他人の脳に思考を直接送る能力は、サイエンス・フィクション(SF)の範疇だと思われている。少なくとも、これまではそうだった。
物理学者と神経科学者が近年、特定の種類の思考を感知し、思考に関する情報を他者の脳に送れる一連のツールを開発している。それらのツールのおかげで、脳同士のコミュニケーションが現実のものとなった。
このツールは、脳の電気活動の記録である脳波(EEG)計と、脳に情報を送ることのできる経頭蓋磁気刺激(TMS)装置で構成されている。
2015年、シアトルにあるワシントン大学のアンドレア・ストッコ助教授と同僚らが、このツールを使って、「脳同士のインターフェイス」で2人の人間をつなげた。そして2人に20の質問ゲームをしてもらった。

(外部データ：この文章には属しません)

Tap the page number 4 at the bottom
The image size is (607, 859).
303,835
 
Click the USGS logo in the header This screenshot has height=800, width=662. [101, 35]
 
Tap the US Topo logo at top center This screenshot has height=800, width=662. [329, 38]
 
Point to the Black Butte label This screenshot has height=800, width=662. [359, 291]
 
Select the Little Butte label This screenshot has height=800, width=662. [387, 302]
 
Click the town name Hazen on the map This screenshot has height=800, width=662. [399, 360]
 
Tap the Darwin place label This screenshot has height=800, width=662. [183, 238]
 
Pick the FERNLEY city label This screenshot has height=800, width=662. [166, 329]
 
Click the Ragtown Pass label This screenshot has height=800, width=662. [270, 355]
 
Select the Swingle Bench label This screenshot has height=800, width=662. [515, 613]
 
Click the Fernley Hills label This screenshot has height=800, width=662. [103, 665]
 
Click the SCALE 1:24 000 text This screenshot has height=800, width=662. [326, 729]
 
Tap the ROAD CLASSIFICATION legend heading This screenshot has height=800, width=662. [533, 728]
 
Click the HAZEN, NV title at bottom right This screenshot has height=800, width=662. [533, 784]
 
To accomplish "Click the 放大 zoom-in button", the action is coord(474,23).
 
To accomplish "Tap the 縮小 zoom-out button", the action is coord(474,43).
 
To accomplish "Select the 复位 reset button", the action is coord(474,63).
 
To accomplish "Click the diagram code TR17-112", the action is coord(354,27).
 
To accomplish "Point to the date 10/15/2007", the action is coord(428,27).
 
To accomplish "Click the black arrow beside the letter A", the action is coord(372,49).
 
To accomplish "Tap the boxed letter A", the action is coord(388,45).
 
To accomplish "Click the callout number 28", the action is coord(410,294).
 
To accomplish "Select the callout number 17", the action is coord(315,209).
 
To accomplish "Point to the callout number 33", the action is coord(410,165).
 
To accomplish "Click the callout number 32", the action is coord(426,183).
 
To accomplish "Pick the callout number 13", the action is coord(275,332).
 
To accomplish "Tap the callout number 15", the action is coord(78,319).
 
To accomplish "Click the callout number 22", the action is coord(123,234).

複数の人間を脳同士の対話に参加させることが、次なる段階となるのは明らかだろう。そして先日、ストッコ助教授らは世界初の「脳同士のネットワーク」を使ってそれを実現したと発表した。同助教授らが「ブレインネット(BrainNet)」と呼ぶネットワークを使うと、少人数のグループでテトリス風の共同ゲームをプレイできる。「この研究は、接続された脳の『ソーシャル・ネットワーク』を使うことで、協力して問題を解決できる脳同士のインターフェイスの可能性を向上させるものです」。
ブレインネットを支える技術は比較的単純なものだ。脳波計で脳の電気活動を測定する。脳波計は、頭蓋の上に置かれ、脳の電気活動を検出できる複数の電極で構成されている。
鍵となるアイデアは、人間は脳から出る信号を比較的容易に変えられるということだ。たとえば、脳の信号は外部信号と簡単に同調する。したがって、15ヘルツ(毎秒15回)で点滅する光を見ると、同じ周波数の強い電気信号が脳から発せられる。17ヘルツで点滅する光に注意を切り替えると、脳信号の周波数も切り替わり、脳波計で比較的簡単に検知できる。
TMS装置は脳の特定領域で電気活動を誘発することで、脳の活動を操る。たとえば、磁気パルスを後頭皮質に集中して当てることで、眼内閃光として知られる光の点滅を見たような感覚を生み出せる。